Grilled Portobello Mushroom and Arugula Sandwich
Recipe courtesy of Chelsey of C it Nutritionally
- 4 portobello mushroom caps, stems removed
- 2 tablespoons balsamic vinegar
- 1/2 tablespoon olive oil
- freshly ground black pepper
- 1/4 teaspoon smoked paprika
- 1 baguette (12 inches), cut into two pieces and halved lengthwise
- 2 tablespoons Sabra Spreads Garlic & Herb
- 1 roasted bell pepper
- 1 cup arugula
- Gently clean portobello mushroom caps with cloth just prior to preparation.
- In medium to large bowl, combine balsamic vinegar and olive oil, and whisk together with fork. Add mushroom caps to bowl and soak until mushrooms are saturated with marinade.

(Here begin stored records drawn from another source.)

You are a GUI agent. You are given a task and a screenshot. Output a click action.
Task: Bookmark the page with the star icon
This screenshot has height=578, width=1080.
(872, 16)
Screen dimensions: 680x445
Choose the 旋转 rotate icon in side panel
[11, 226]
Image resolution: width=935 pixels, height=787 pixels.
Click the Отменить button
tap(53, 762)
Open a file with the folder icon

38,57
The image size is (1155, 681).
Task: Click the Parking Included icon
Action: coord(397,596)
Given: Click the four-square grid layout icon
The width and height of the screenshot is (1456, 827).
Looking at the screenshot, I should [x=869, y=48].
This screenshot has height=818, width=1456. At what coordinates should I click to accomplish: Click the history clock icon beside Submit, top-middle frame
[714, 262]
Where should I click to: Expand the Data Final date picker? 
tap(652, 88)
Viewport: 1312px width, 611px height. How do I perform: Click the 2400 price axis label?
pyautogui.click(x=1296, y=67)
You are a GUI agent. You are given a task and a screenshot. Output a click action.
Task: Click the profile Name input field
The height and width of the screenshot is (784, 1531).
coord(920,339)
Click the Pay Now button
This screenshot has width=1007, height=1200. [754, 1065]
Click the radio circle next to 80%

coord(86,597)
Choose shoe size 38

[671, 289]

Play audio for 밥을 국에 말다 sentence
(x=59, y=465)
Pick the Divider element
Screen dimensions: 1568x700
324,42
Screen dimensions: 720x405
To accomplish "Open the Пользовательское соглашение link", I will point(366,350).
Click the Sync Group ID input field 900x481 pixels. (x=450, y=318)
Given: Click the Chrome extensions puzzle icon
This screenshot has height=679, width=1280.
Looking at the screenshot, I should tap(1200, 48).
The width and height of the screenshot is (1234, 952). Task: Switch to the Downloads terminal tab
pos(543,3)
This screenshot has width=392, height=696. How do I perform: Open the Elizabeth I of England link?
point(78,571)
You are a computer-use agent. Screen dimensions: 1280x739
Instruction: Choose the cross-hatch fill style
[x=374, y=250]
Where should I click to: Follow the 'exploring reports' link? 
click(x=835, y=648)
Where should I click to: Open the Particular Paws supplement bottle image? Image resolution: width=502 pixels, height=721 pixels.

- Remove mushroom caps from bowl and place on plate. Sprinkle with freshly ground black pepper and smoked paprika.
- Gently coat grill, grill pan or large skillet with olive oil or nonstick spray and heat over medium heat.
- Sear mushrooms for about 2 minutes on each side, until cooked through and mushroom caps darken in color. Set cooked mushrooms aside.
- To assemble sandwich: coat bottom piece of baguette with spread. Add roasted bell pepper, arugula and cooked mushrooms.
- In clean skillet over medium heat, sear assembled sandwich about 3 minutes on each side until bread is heated through.
Turkey, Prosciutto and Hummus Sandwich
- 2 slices whole-wheat bread, toasted
- Sabra Spreads Garlic Herb
- tender arugula
- leftover turkey, sliced about 1/4-inch thick
- 1 ounce thinly sliced prosciutto
- Cover bottom slice of bread with spread then layer arugula, turkey and prosciutto to build club-style sandwich. Add another squeeze of spread and top piece of bread.